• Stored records
----------------------------------------
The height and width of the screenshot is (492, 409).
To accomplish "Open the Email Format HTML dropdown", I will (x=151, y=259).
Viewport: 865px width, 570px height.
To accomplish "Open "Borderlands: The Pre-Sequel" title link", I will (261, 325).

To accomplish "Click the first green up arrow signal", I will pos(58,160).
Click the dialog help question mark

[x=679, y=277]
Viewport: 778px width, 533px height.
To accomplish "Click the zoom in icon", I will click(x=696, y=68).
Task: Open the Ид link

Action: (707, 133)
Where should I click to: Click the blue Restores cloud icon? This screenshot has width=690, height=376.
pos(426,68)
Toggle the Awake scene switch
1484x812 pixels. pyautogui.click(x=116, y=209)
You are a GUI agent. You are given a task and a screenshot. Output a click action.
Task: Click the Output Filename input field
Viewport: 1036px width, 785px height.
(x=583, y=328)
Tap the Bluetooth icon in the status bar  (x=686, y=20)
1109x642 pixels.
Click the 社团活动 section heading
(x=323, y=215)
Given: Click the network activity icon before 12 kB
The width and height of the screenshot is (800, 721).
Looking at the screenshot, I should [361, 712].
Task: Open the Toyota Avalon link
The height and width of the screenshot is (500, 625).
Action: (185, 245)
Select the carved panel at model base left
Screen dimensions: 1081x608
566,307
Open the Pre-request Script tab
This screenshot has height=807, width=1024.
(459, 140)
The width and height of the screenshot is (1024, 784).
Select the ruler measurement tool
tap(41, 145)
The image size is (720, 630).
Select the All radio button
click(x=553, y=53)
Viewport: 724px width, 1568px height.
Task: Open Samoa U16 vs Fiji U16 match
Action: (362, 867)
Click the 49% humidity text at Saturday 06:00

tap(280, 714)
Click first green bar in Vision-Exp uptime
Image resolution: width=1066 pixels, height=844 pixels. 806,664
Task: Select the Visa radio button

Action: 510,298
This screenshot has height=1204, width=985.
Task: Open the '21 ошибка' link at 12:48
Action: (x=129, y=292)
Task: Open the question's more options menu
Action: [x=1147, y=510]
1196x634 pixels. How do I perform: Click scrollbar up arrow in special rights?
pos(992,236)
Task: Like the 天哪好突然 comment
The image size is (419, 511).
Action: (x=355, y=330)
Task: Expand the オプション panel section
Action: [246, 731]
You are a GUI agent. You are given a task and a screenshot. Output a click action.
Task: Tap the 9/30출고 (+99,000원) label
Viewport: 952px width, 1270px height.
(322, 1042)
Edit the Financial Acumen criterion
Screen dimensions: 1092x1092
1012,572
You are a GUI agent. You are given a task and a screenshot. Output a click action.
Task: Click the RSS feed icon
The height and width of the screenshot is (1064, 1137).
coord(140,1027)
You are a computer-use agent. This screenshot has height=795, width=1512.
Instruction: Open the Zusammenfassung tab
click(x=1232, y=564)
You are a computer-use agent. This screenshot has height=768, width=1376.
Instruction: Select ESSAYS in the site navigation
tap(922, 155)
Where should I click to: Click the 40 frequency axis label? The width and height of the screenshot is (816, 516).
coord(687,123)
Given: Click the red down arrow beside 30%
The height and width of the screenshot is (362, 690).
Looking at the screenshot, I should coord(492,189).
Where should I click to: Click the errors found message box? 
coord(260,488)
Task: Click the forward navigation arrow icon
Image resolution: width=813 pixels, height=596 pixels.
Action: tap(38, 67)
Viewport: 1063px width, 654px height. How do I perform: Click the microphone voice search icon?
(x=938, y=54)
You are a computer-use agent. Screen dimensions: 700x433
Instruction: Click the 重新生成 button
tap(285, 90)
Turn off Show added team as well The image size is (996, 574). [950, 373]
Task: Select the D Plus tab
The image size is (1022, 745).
----------------------------------------
• What you have to do
Print all entries again, exactly.

• Written answer
The height and width of the screenshot is (492, 409).
To accomplish "Open the Email Format HTML dropdown", I will (x=151, y=259).
Viewport: 865px width, 570px height.
To accomplish "Open "Borderlands: The Pre-Sequel" title link", I will (261, 325).

To accomplish "Click the first green up arrow signal", I will pos(58,160).
Click the dialog help question mark

[x=679, y=277]
Viewport: 778px width, 533px height.
To accomplish "Click the zoom in icon", I will click(x=696, y=68).
Task: Open the Ид link

Action: (707, 133)
Where should I click to: Click the blue Restores cloud icon? This screenshot has width=690, height=376.
pos(426,68)
Toggle the Awake scene switch
1484x812 pixels. pyautogui.click(x=116, y=209)
You are a GUI agent. You are given a task and a screenshot. Output a click action.
Task: Click the Output Filename input field
Viewport: 1036px width, 785px height.
(x=583, y=328)
Tap the Bluetooth icon in the status bar  (x=686, y=20)
1109x642 pixels.
Click the 社团活动 section heading
(x=323, y=215)
Given: Click the network activity icon before 12 kB
The width and height of the screenshot is (800, 721).
Looking at the screenshot, I should [361, 712].
Task: Open the Toyota Avalon link
The height and width of the screenshot is (500, 625).
Action: (185, 245)
Select the carved panel at model base left
Screen dimensions: 1081x608
566,307
Open the Pre-request Script tab
This screenshot has height=807, width=1024.
(459, 140)
The width and height of the screenshot is (1024, 784).
Select the ruler measurement tool
tap(41, 145)
The image size is (720, 630).
Select the All radio button
click(x=553, y=53)
Viewport: 724px width, 1568px height.
Task: Open Samoa U16 vs Fiji U16 match
Action: (362, 867)
Click the 49% humidity text at Saturday 06:00

tap(280, 714)
Click first green bar in Vision-Exp uptime
Image resolution: width=1066 pixels, height=844 pixels. 806,664
Task: Select the Visa radio button

Action: 510,298
This screenshot has height=1204, width=985.
Task: Open the '21 ошибка' link at 12:48
Action: (x=129, y=292)
Task: Open the question's more options menu
Action: [x=1147, y=510]
1196x634 pixels. How do I perform: Click scrollbar up arrow in special rights?
pos(992,236)
Task: Like the 天哪好突然 comment
The image size is (419, 511).
Action: (x=355, y=330)
Task: Expand the オプション panel section
Action: [246, 731]
You are a GUI agent. You are given a task and a screenshot. Output a click action.
Task: Tap the 9/30출고 (+99,000원) label
Viewport: 952px width, 1270px height.
(322, 1042)
Edit the Financial Acumen criterion
Screen dimensions: 1092x1092
1012,572
You are a GUI agent. You are given a task and a screenshot. Output a click action.
Task: Click the RSS feed icon
The height and width of the screenshot is (1064, 1137).
coord(140,1027)
You are a computer-use agent. This screenshot has height=795, width=1512.
Instruction: Open the Zusammenfassung tab
click(x=1232, y=564)
You are a computer-use agent. This screenshot has height=768, width=1376.
Instruction: Select ESSAYS in the site navigation
tap(922, 155)
Where should I click to: Click the 40 frequency axis label? The width and height of the screenshot is (816, 516).
coord(687,123)
Given: Click the red down arrow beside 30%
The height and width of the screenshot is (362, 690).
Looking at the screenshot, I should coord(492,189).
Where should I click to: Click the errors found message box? 
coord(260,488)
Task: Click the forward navigation arrow icon
Image resolution: width=813 pixels, height=596 pixels.
Action: tap(38, 67)
Viewport: 1063px width, 654px height. How do I perform: Click the microphone voice search icon?
(x=938, y=54)
You are a computer-use agent. Screen dimensions: 700x433
Instruction: Click the 重新生成 button
tap(285, 90)
Turn off Show added team as well The image size is (996, 574). [950, 373]
Task: Select the D Plus tab
The image size is (1022, 745).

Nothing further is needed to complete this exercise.